### AIM OF THE TASK
Render everything in the listing from the line containing "This screenshot has height=438, width=768." down through the end as a numbered list, skipping blank lines and leaving out the pictures.
++++++++++++++++++++
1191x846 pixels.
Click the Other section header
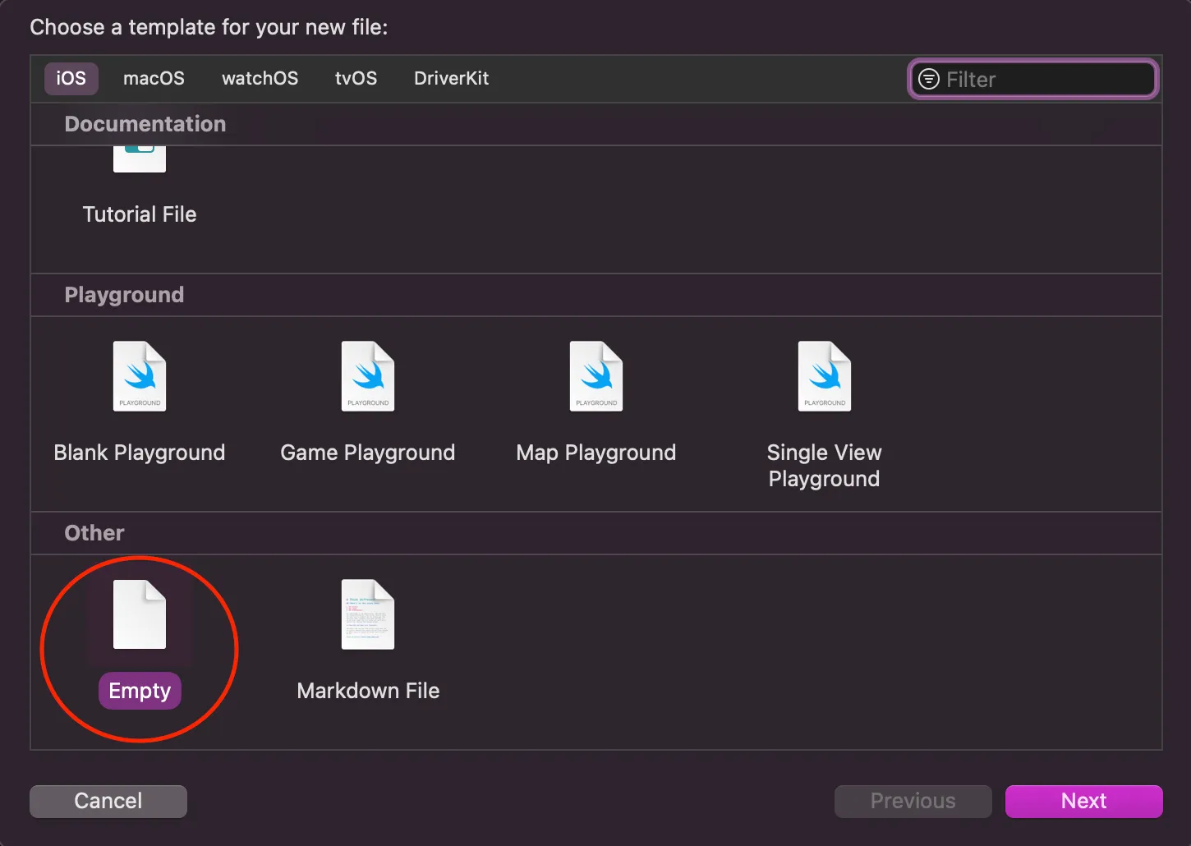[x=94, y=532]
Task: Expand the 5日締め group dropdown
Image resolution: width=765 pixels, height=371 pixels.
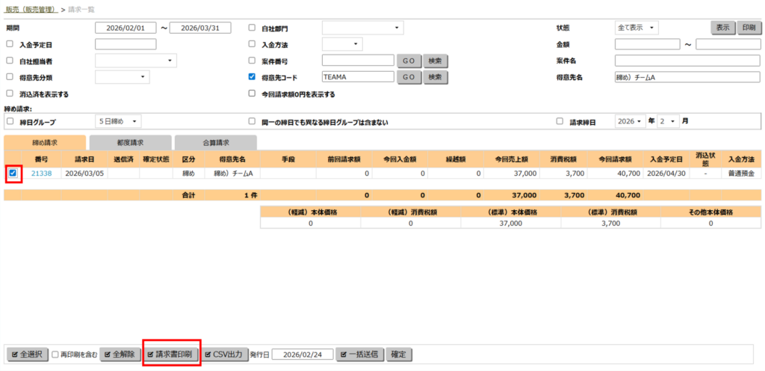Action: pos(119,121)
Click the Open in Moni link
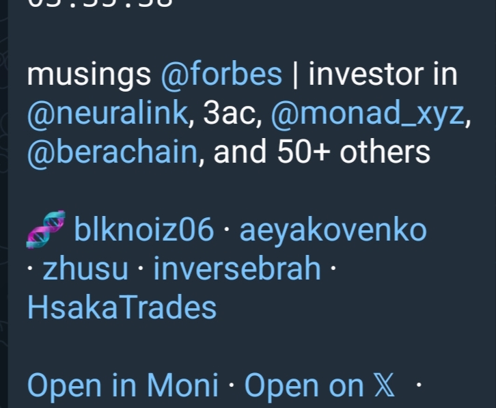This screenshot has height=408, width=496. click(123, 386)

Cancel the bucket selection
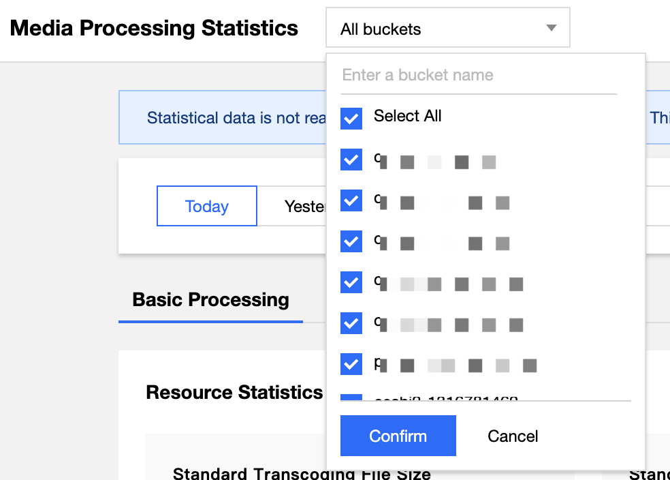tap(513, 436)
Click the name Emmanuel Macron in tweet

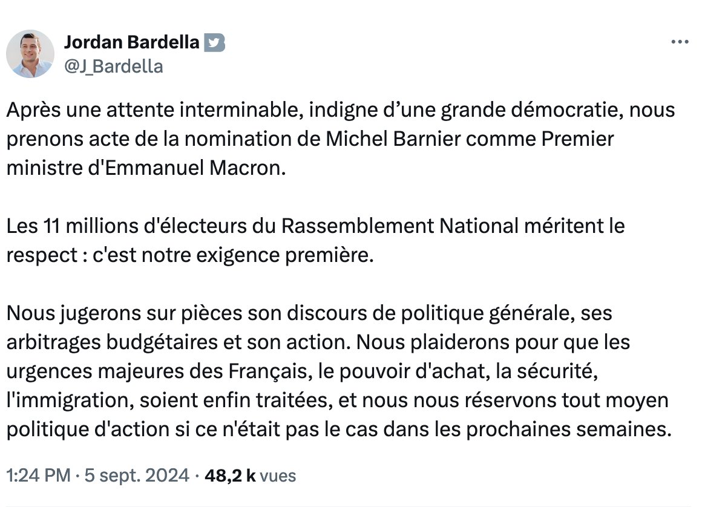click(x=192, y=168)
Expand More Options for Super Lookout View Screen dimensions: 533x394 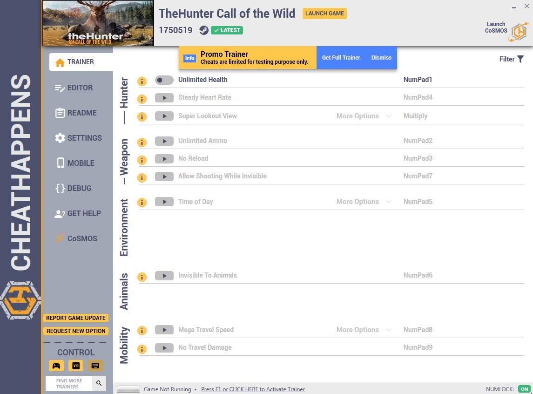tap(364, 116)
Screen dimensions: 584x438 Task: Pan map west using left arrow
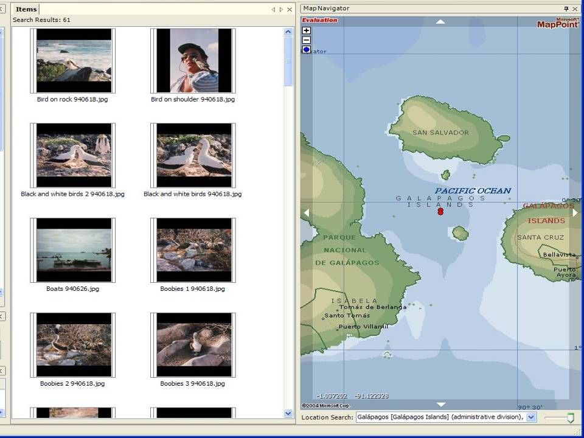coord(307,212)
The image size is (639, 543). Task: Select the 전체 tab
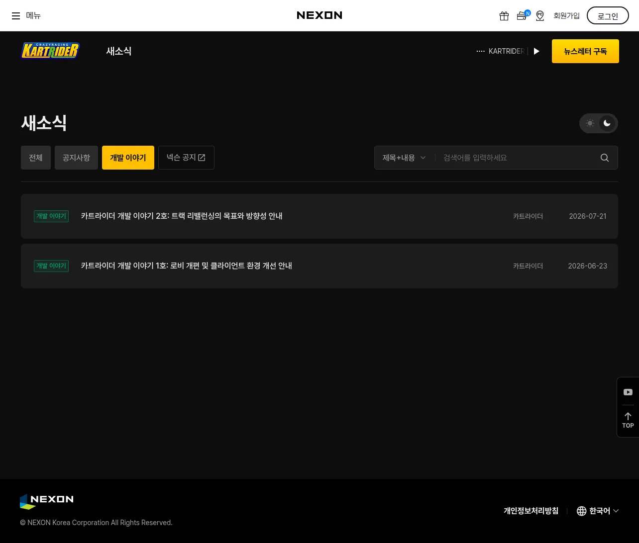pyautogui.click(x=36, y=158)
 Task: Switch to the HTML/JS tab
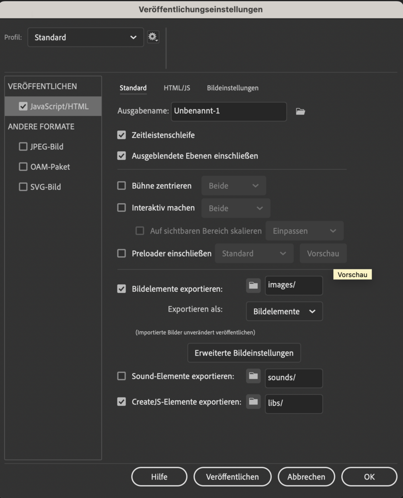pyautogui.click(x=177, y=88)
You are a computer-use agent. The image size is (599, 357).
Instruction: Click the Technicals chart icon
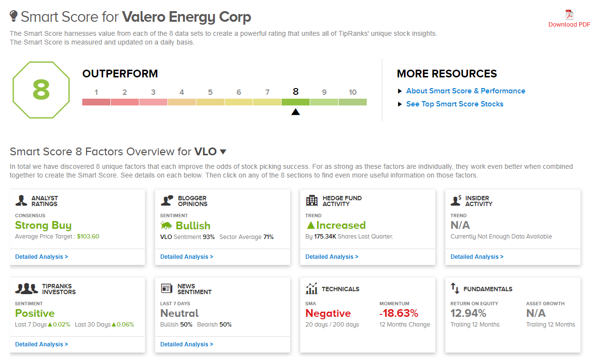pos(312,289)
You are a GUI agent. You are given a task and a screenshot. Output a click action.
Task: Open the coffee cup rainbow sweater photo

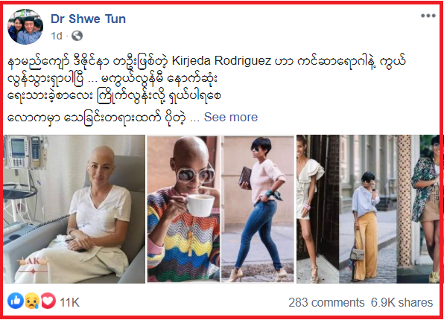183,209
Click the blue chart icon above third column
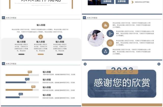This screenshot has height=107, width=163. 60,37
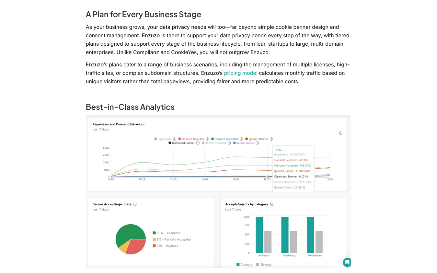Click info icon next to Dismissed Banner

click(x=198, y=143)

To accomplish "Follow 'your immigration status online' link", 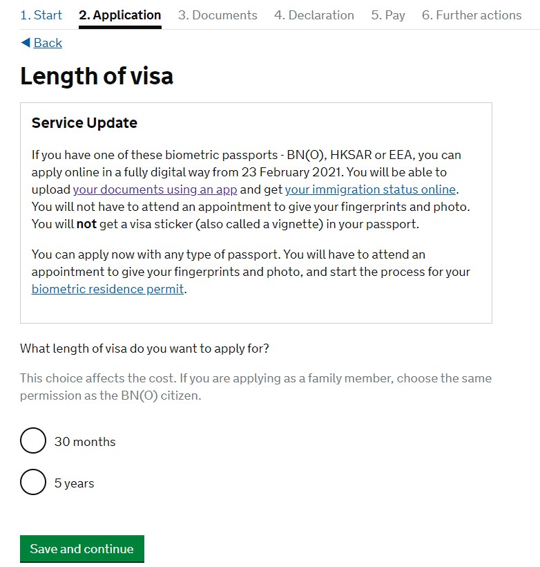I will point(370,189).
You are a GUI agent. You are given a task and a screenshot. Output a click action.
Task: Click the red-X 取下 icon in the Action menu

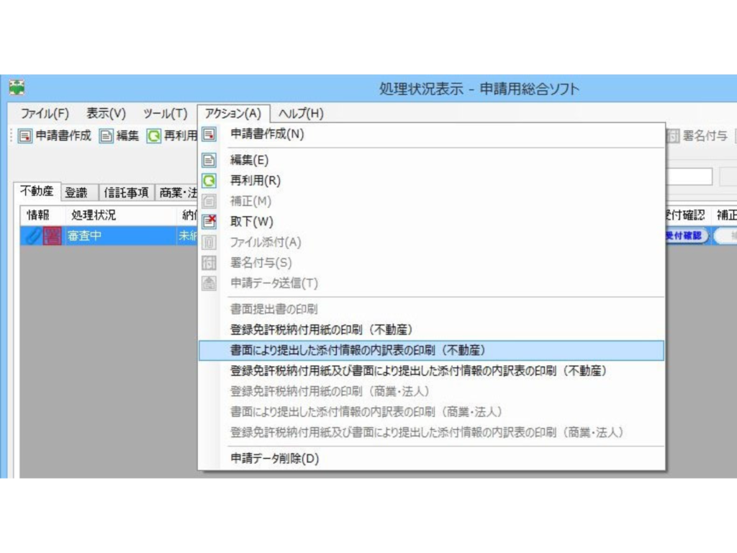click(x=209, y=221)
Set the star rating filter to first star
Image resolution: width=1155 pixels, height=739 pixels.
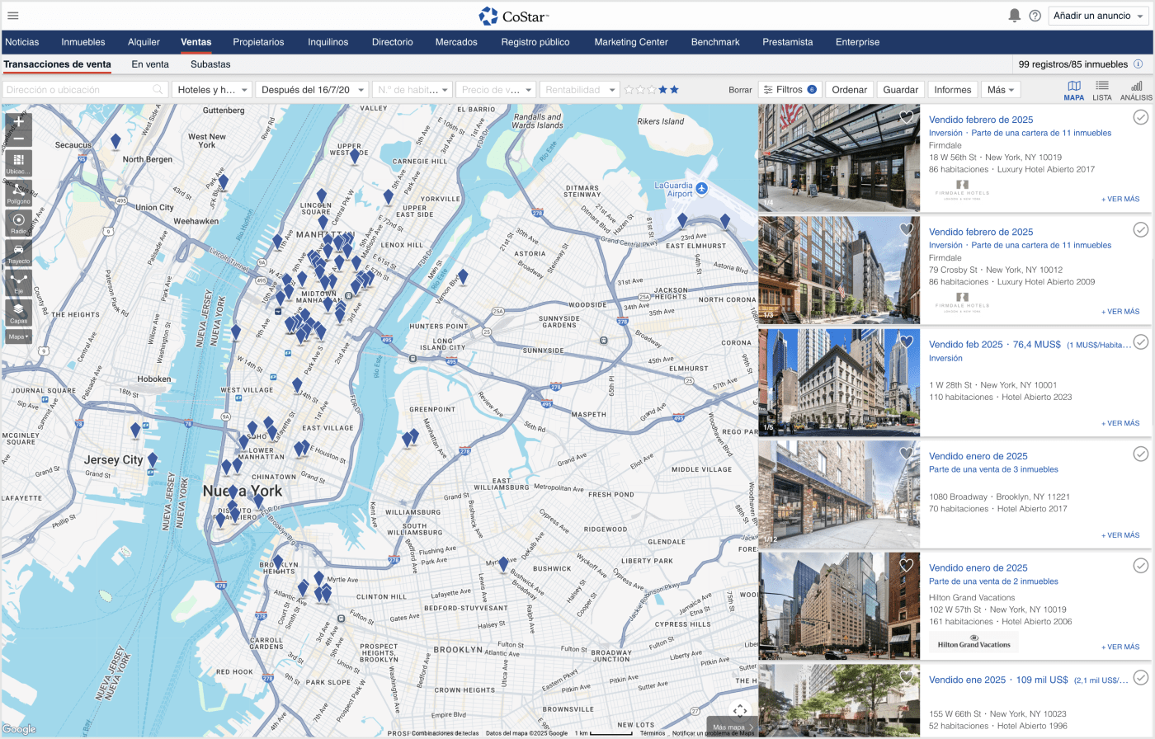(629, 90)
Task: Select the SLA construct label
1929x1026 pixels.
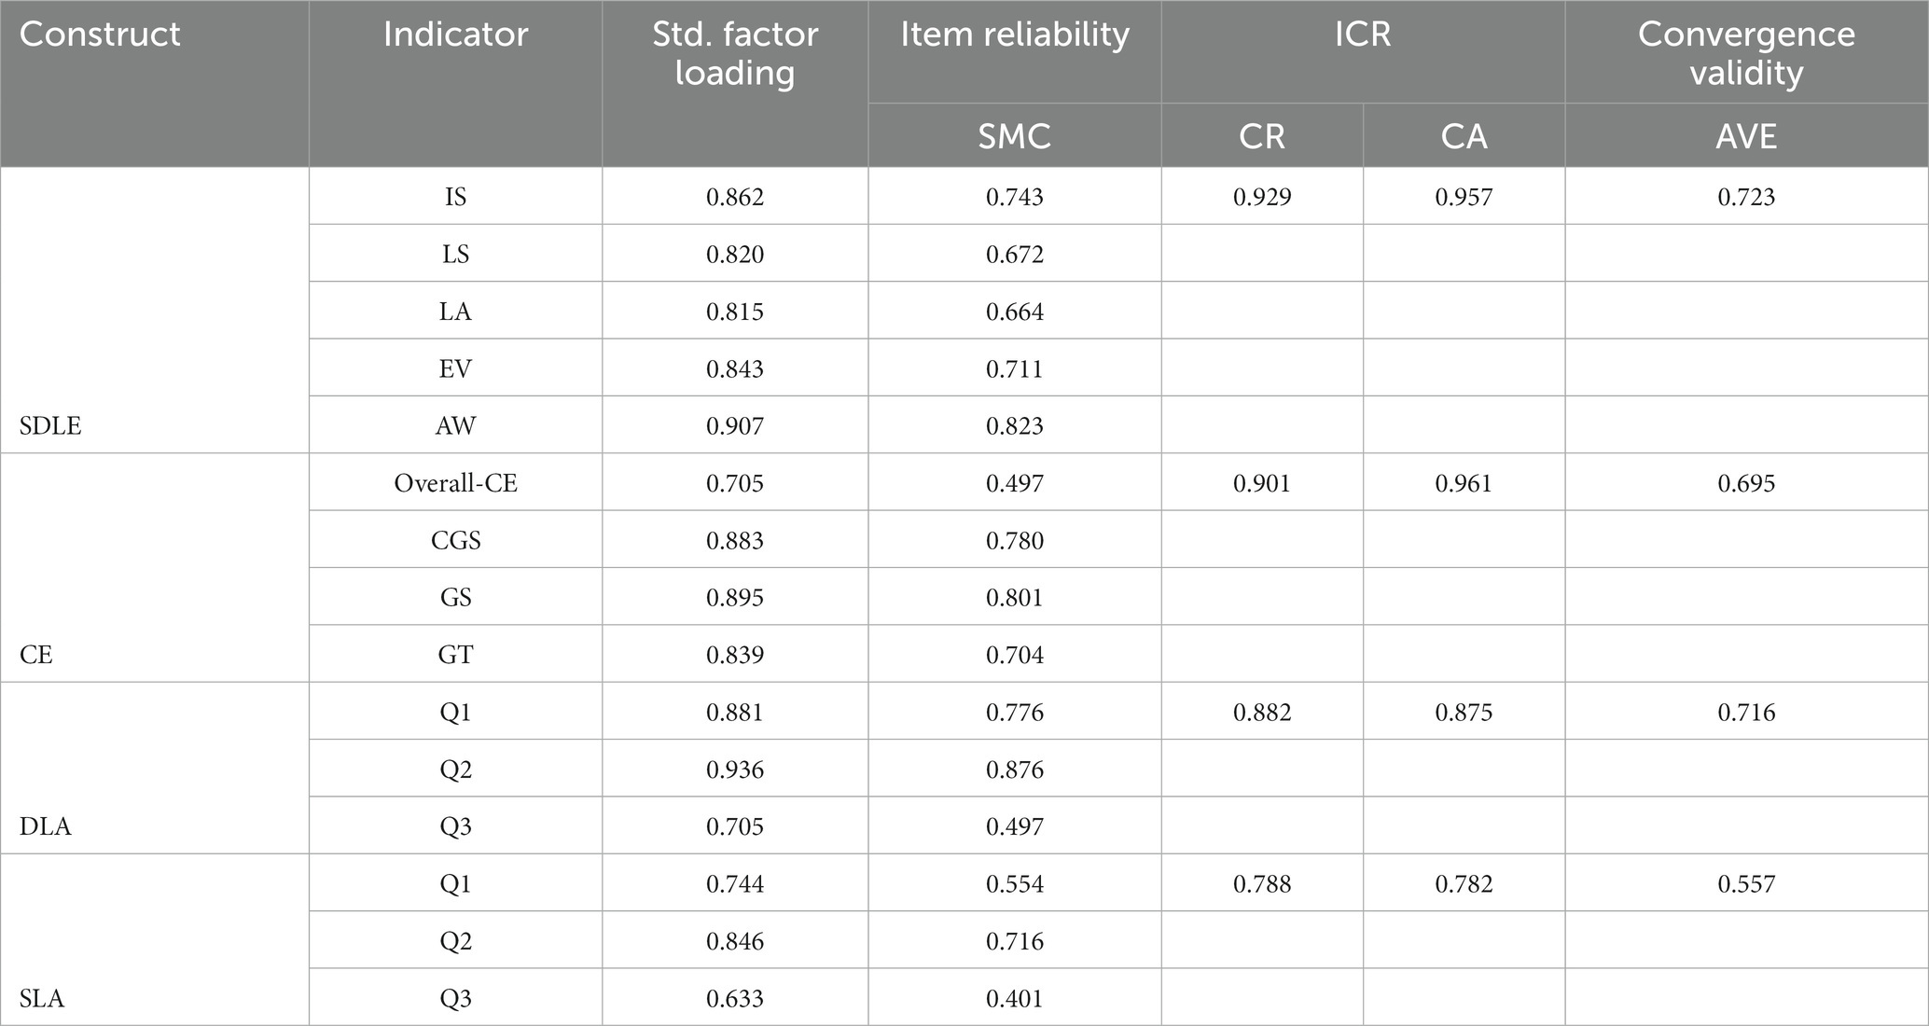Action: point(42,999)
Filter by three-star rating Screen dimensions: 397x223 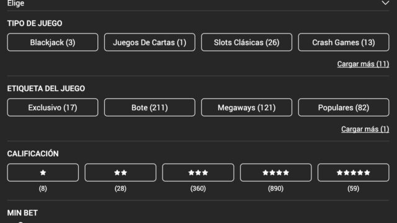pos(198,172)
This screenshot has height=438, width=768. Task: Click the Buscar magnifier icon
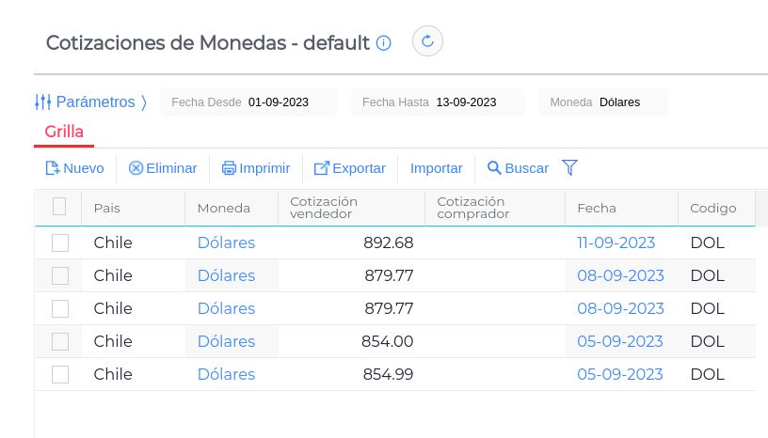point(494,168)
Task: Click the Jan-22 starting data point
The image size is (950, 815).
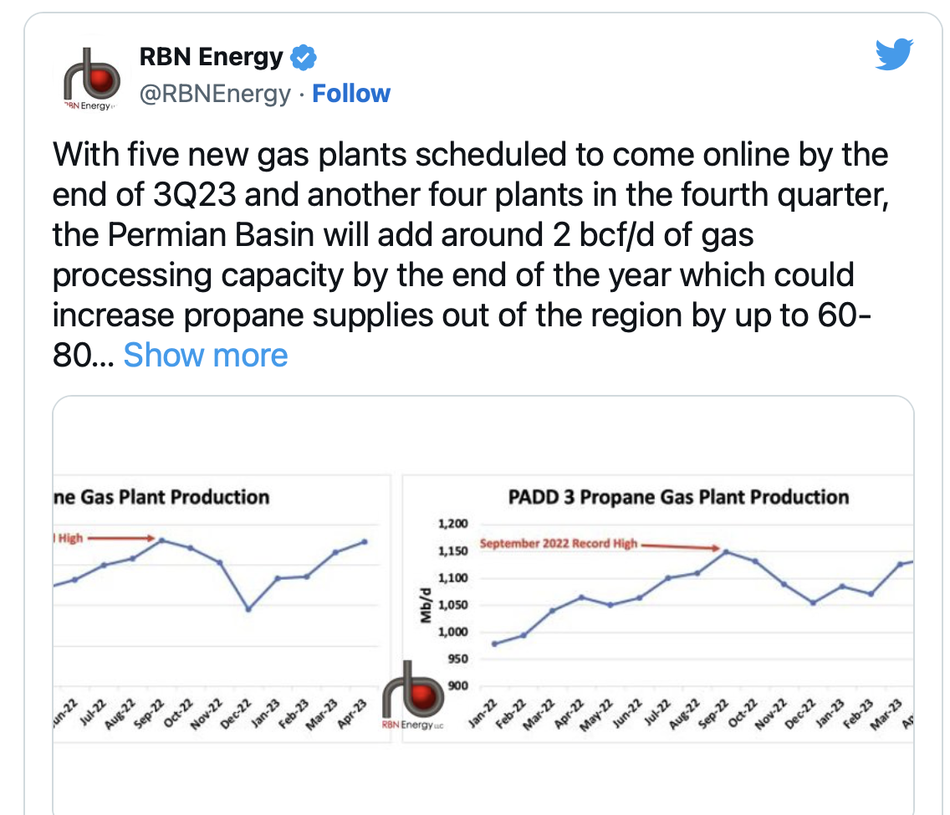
++++++++++++++++++++
### EXPECTED ANSWER
1. This screenshot has height=438, width=768. Task: Click the Buscar magnifier icon
2. point(494,168)
3. Task: Click the Jan-22 starting data point
4. The image size is (950, 815).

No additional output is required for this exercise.